Il problema però è esistente.
«Sì, ma non è un problema penale, bensì è un problema etico e politico. Tu sai benissimo quando un soggetto è o non è contiguo alle organizzazioni mafiose. E i soggetti contigui alla mafia o che sono vicini a soggetti che sono indagati per associazione mafiosa, per me non dovrebbero essere candidati. Ma è una valutazione politica e non giuridica».

Il suo parere sul silenzio mediatico nei confronti del processo sulla Trattativa Stato-Mafia?
«Il processo sulla Trattativa è molto controverso, ha visto voci critiche all’interno della magistratura e anche dalla Procura di Palermo. Personalmente non credo che si arriverà alle condanne chieste dai pm ed il perché sta nell’accusa. Mi spiego meglio: il reato contestato (“minaccia in danno al corpo politico”). Che ci sia stata una grande porcheria questo non c’è dubbio! Ho ribadito l’anno scorso, in occasione dell’anniversario della sua morte, che Paolo Borsellino sia stato ucciso perché se fosse diventato procuratore nazionale antimafia, la sua nomina sarebbe stata la pietra tombale sulla Trattativa Stato-Mafia. Di ciò ne sono certo. Sono certo che il fattore scatenante che ha reso esecutiva la morte di Borsellino sia stata la Trattativa. Mi sono spiegato?».

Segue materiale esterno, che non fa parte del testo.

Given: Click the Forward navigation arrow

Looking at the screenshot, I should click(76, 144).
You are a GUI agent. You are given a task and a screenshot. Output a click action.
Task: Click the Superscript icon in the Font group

Sentenze della Cassazione hanno confermato il rapporto di collusione tra l’allora imprenditore Silvio Berlusconi e Cosa Nostra. Come si pone un magistrato davanti a questo scenario, soprattutto considerando il peso politico.
«Mi pongo con un senso di sconforto. Al di là di tutto c’è una sentenza definitiva di condanna a Marcello Dell’Utri, dove si attesta, si afferma e si dimostra, che Berlusconi pagò Cosa Nostra. Il fatto che un uomo che abbia commesso questi fatti e che sia stato anche condannato in via definitiva per evasione fiscale, possa essere ancora il leader riconosciuto di un partito importante nel nostro Paese, fa sorgere una domanda. Com’è possibile? In Italia non si parla mai della questione morale».

Cos’è scomparso nei programmi elettorali, Dottor Roberti?
«Sono scomparse tre questioni fondamentali all’interno dei programmi dei partiti: la questione morale, la questione meridionale e quella giovanile. Sono tutt’e tre intimamente connesse tra loro e connesse anche ad una quarta questione: quella criminale. Si è parlato di detassazione, di lavoro, ma mai delle grandi questioni di fondo. Bisognerebbe chiedersi perché non si parla mai di queste quattro grandi questioni».

L’intervista si conclude con questo forte invito alla riflessione. Per Gianni Solino la luce è rappresentata dalla scuola e la sua riflessione si estende alla macchina statale: lo Stato sta facendo qualcosa per far sì che il dominio dei clan non si ricomponga? Dopo lo smantellamento delle famiglie non c’è più altro da fare? Interrogativi nuovi che prendono forma tra le pagine di un “libro della legalità”, che ci riassume quale sia la vera forza della camorra in queste terre: intervenire dove lo Stato manca.